Tante le immaginazioni descritte nel libro "Fame di sogni", molte le storie raccontate al cercatore di sogni, come quella di Dolores che desidera avere un figlio, per la maggior parte di esse si tratta di narrazioni femminili, che il protagonista ricerca, osservandone il comportamento. Quésti appare come un analista dell'anima, si pone accanto, ascolta e immagina la possibile realizzazione della vita in termini positivi. Non è dato sapere il motivo secondo il quale le storie sono per lo più femminili, si può pensare però a dei satelliti indispensabili al protagonista e all'uomo in generale, in quanto donne generatrici di vita. La donna è emblema di positività e di benessere.
È instancabile il cercatore di sogni, anche di domenica, nonostante il meccanico non apra la sua bottega; ecco, lui deve andare: "Per chi, come me, elemosina sogni, vive allo stesso modo la serietà dei giorni feriali e la leggerezza dei festivi: si sogna la notte del venerdì e si sogna la notte della domenica" (p. 47). Sembra dirci: non ci sono vacanze per i sogni, finché c'è vita!
Risuona nel romanzo la vitalità, l'energico voglioso sì all'esistenza, se pur in posizione marginale si avverte il rumore della vita di un individuo, il dolore vissuto come quello del protagonista dopo lo stato di coma. Ed è malinconia, a tratti, immediatamente sommersa dall'incantevole desiderio di sognare.
Giorgio Bàrberi Squarotti, nella prefazione, parla giustappunto di un'opera molto originale, del tutto lontana dalla narrativa di moda e di fortuna tanto banale e ripetitiva. "Fame di sogni" di Giuseppe Minonne offre l'alternativa preziosa del mistero, del profondo, del sondaggio del vero per il tramite del sogno, ora ansioso ora festoso, sempre enigmatico, con la conclusione interrotta come una domanda che attende la risposta della vita.

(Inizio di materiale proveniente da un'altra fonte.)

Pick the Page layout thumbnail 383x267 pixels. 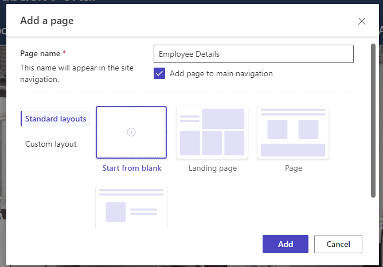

Ecco allora che, nessuno di noi può negare oggi di essere affamato di sogni, ciascuno ha il diritto di sognare e tentare di dar sollievo non solo a se stesso, ma anche a chi ci ascolta, perché ogni essere umano in quanto tale ha affanni quotidiani; sarebbe bello, pertanto, che si condividessero i sogni e non le preoccupazioni. In questo modo, non si direbbe "ormai!", come una delle donne che racconta la sua storia, ossia non ci sarebbe rassegnazione, non farebbe parte della condizione esistenziale. A sostegno di ciò, ciascun individuo sarebbe propositivo, operoso, sorridente, accogliente all'altro che gli porge l'orecchio come il nostro caro "cercatore di sogni". E alla fine, anziché pronunciare l'avverbio "ormai", assoluto, definitivo, si direbbe "evviva! É ancora possibile!".